### Prompt
Could you reproduce every record below exactly as it stands?

[Saved data entries]

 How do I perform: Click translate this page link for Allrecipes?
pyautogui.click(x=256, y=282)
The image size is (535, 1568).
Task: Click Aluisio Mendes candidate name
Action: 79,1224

### Task response
 How do I perform: Click translate this page link for Allrecipes?
pyautogui.click(x=256, y=282)
The image size is (535, 1568).
Task: Click Aluisio Mendes candidate name
Action: 79,1224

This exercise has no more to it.